• Instructions for the task
Edit the stretch from the line containing "This screenshot has height=674, width=1114." through the end of the items so that "envelope" becomes "mail", with everything else unchanged. Leave the pictures out of your answer.

• Data provided
-- begin --
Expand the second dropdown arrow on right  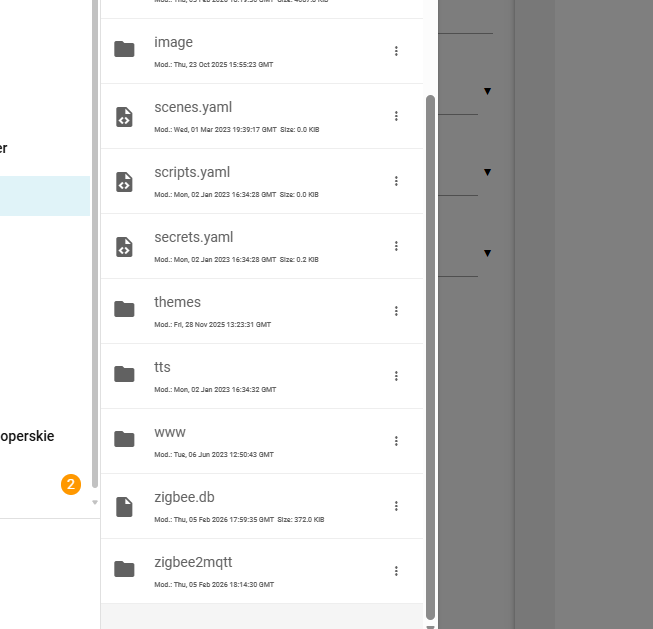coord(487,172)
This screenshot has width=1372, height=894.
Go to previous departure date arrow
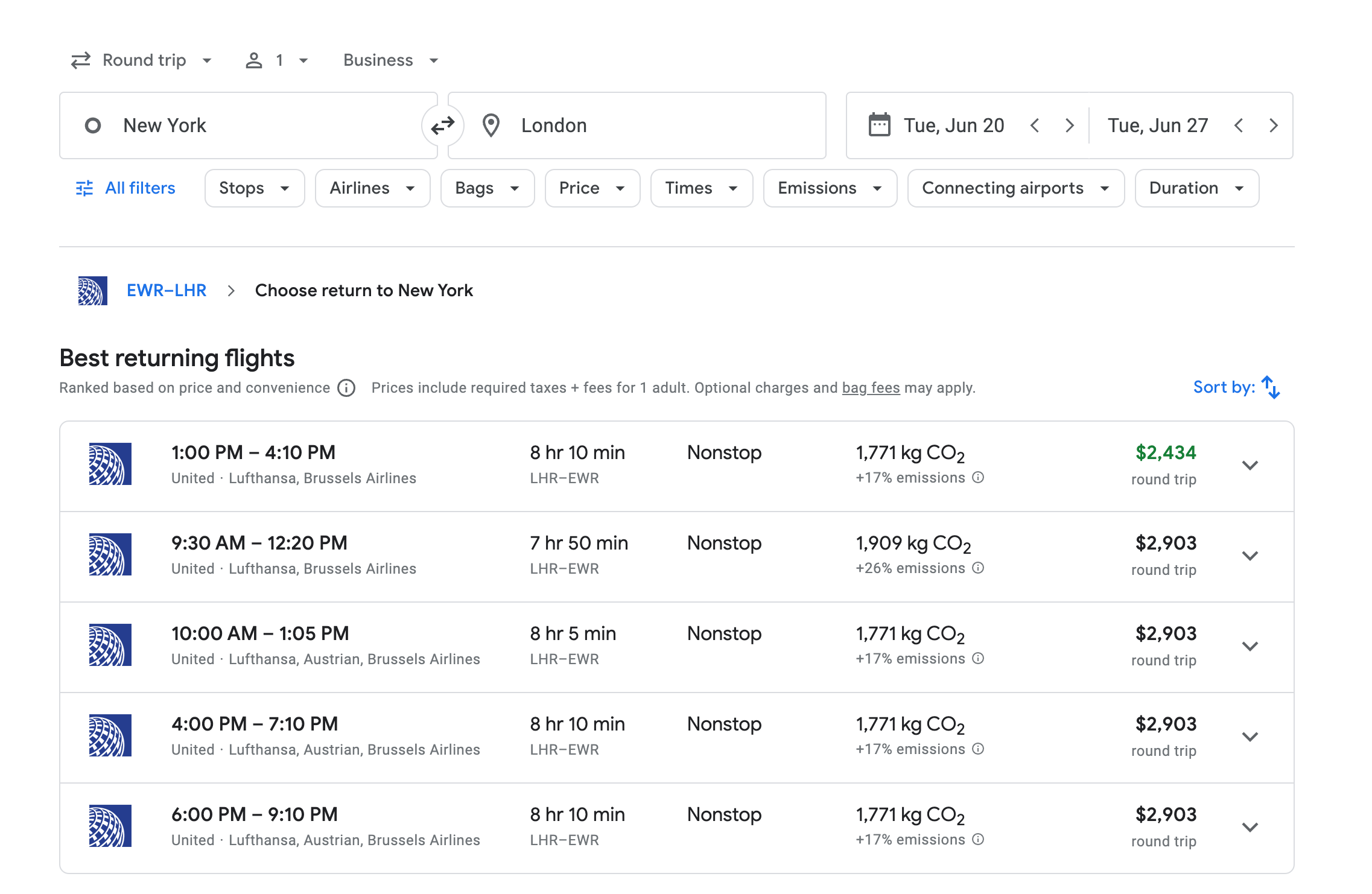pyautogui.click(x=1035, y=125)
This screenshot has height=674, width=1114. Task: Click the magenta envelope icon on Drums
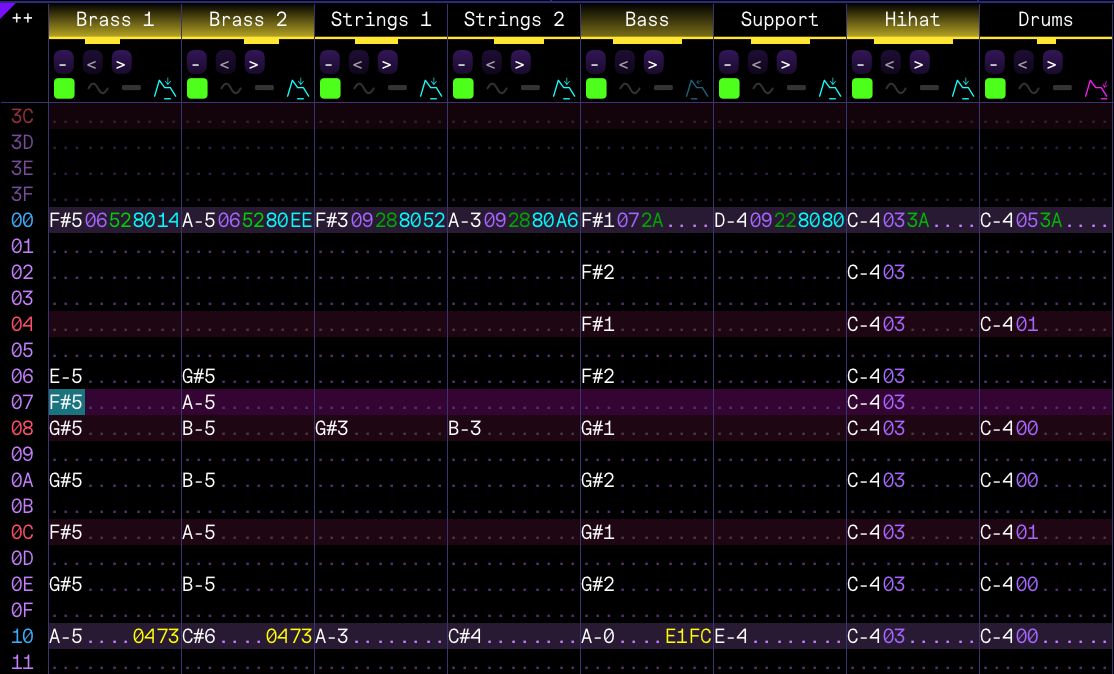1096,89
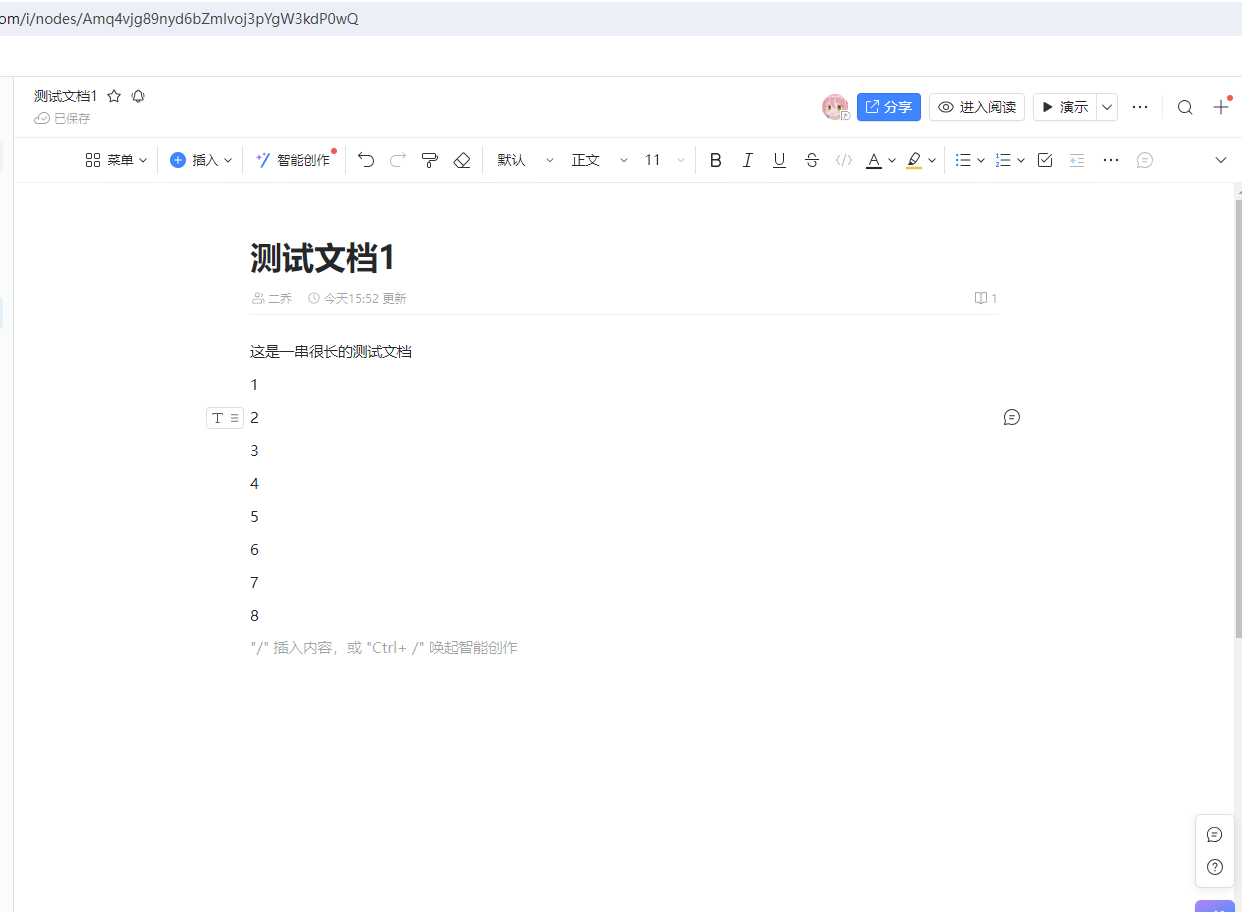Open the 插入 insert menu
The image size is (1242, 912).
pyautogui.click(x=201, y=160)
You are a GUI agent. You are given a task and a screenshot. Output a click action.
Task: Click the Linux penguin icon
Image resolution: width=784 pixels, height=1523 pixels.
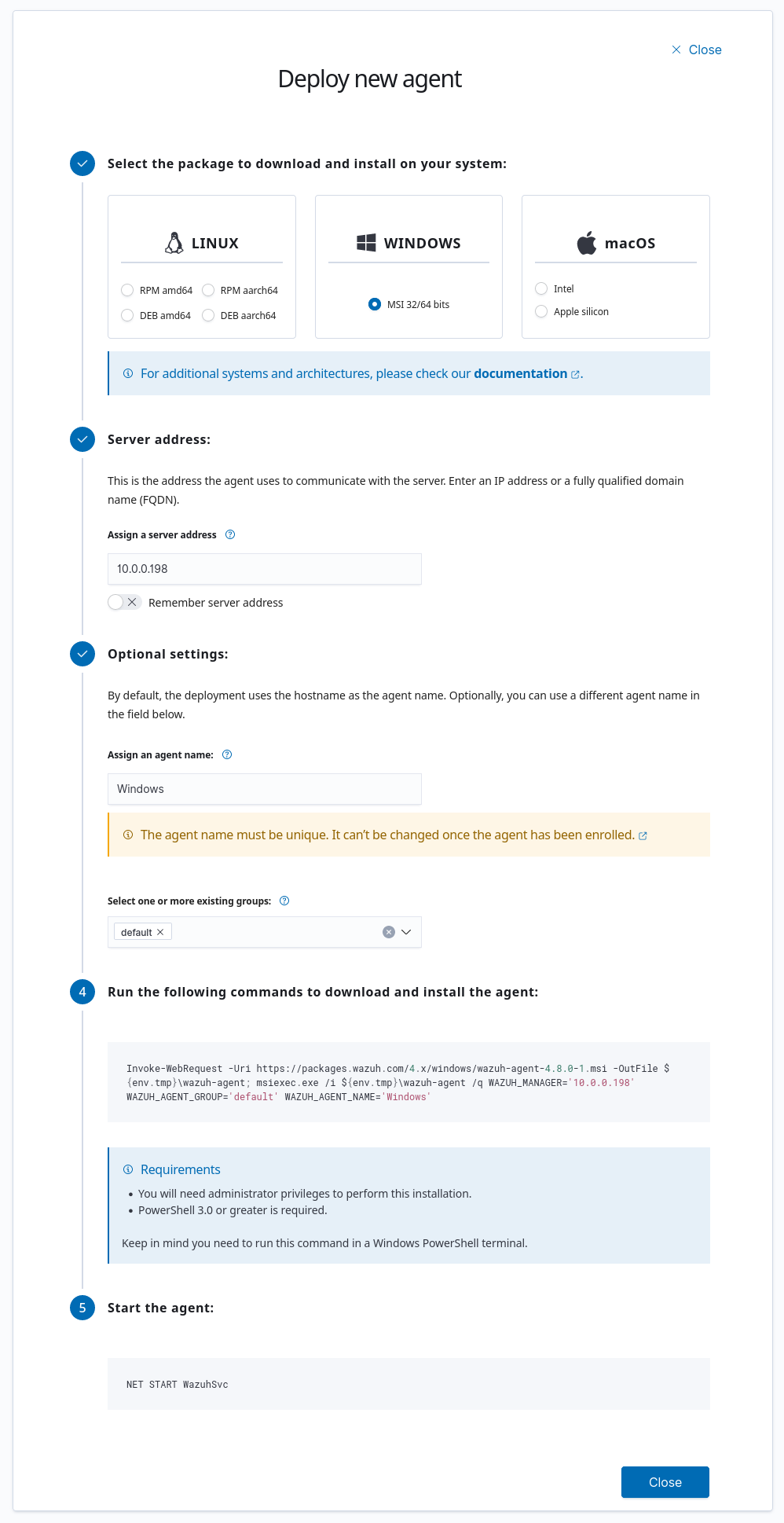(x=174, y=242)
-- end --
• Written solution
This screenshot has height=674, width=1114. Task: Click the magenta mail icon on Drums
1096,89
Open the 插入 insert menu
The image size is (1242, 912).
pyautogui.click(x=201, y=160)
You are a GUI agent. You are given a task and a screenshot. Output a click action.
Task: Click the Linux penguin icon
Image resolution: width=784 pixels, height=1523 pixels.
(x=174, y=242)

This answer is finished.